(Work task): Match the string "button" against each line below, and copy every line that matches.

(Source material):

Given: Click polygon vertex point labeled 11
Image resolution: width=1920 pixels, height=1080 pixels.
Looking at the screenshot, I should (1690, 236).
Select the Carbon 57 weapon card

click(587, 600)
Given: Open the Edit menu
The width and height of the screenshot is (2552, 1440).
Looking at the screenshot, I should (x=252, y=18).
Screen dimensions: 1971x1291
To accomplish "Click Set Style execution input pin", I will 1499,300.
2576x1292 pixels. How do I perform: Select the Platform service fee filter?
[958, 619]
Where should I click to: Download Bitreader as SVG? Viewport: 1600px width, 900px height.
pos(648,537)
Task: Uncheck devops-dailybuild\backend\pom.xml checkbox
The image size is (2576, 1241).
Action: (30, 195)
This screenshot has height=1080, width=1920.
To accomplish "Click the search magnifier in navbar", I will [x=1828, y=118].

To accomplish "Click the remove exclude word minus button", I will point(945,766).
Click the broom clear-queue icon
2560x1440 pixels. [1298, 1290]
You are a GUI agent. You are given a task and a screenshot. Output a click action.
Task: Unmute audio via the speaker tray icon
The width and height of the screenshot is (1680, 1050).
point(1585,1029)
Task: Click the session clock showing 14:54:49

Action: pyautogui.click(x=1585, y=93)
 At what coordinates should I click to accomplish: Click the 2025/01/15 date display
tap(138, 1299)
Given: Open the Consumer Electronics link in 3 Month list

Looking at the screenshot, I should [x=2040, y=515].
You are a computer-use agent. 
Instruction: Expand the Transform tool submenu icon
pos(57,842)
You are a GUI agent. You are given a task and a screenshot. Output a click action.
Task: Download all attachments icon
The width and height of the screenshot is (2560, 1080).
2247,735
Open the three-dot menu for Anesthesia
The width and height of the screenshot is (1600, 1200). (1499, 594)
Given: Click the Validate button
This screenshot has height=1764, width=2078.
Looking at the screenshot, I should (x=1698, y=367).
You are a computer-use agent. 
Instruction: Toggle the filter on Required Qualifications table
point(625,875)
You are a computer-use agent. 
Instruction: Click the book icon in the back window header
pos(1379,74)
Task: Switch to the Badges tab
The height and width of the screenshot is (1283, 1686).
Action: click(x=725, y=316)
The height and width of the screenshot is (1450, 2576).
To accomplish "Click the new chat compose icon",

(Worked solution):
To accomplish "Click the remove exclude word minus button", I will point(945,766).
Given: Click the Validate button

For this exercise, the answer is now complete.